Currently, miscarriage may be diagnosed from a single ultrasound scan which focuses on measurements of either an empty gestational sac (a sac that baby grows in that has nothing in it) or an embryo (egg) where a heartbeat cannot be seen. If a second scan is needed, this takes place after seven days. While these guidelines have reduced the risk of misdiagnosis, this current research demonstrates that they could yet be improved.
The study suggests that current guidance on when to repeat scans and what might be seen on such scans is not reliable and may lead to misdiagnosis. The new study shows that if women with a suspected miscarriage are offered two scans up to 14 days apart, doctors can be confident that their diagnosis is correct, as this gives a greater allowance for such factors as inaccurate dates for a woman’s last period or late ovulation.

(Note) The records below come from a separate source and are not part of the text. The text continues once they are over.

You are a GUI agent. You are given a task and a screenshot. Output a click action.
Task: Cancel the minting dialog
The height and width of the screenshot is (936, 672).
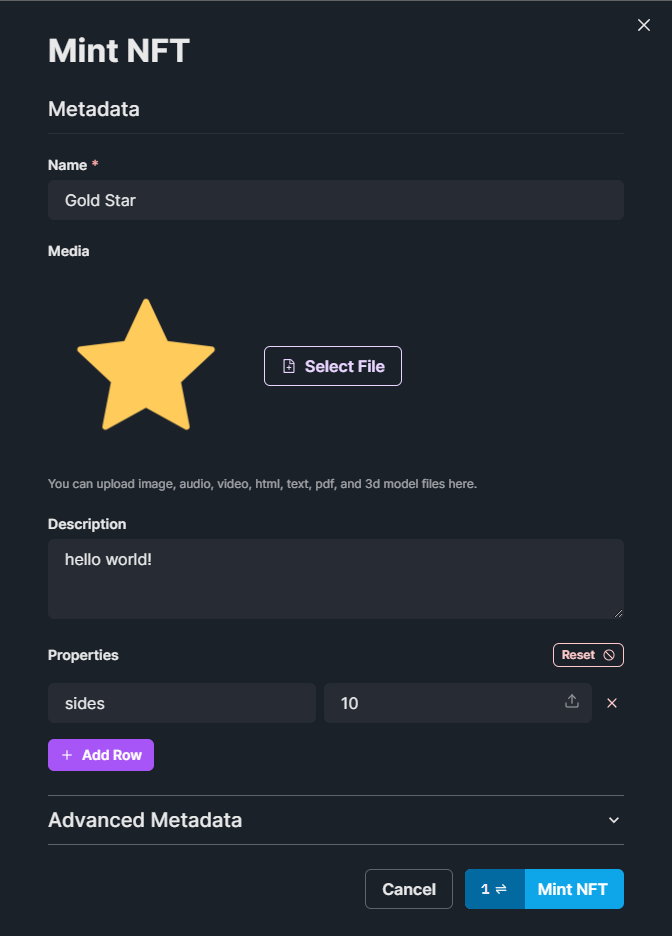click(408, 889)
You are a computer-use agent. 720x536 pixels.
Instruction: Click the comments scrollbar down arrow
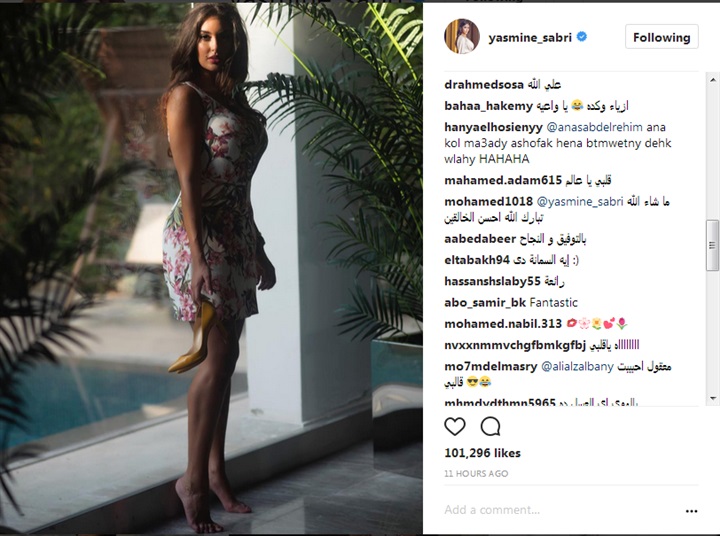[x=713, y=398]
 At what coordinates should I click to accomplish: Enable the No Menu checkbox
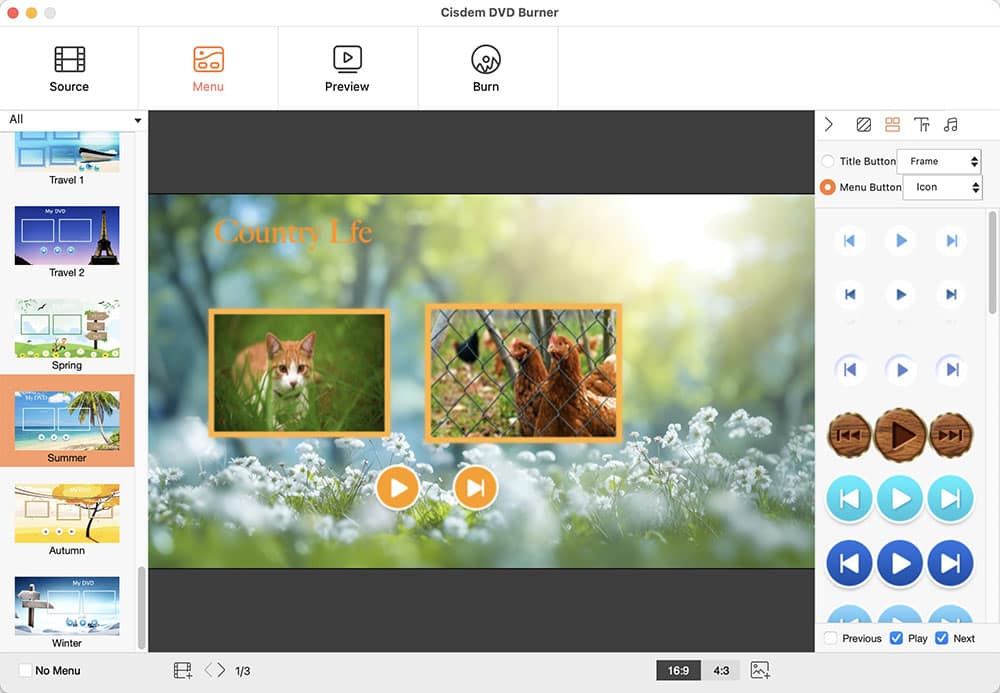click(x=26, y=670)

We at The Ectopic Pregnancy Trust value the insights given by this study and particularly the drive to improve accuracy when diagnosing a miscarriage. To try to minimise anxiety at an already stressful time as much as can be possible, we believe that communication is vital and it is important for medical professionals to explain at the first scan why women may not be given a firm diagnosis and doctors manage expectations by giving a realistic indication of the likely outcome at a follow-up scan. Support and empathy have a huge impact on a woman’s emotional wellbeing at this difficult time.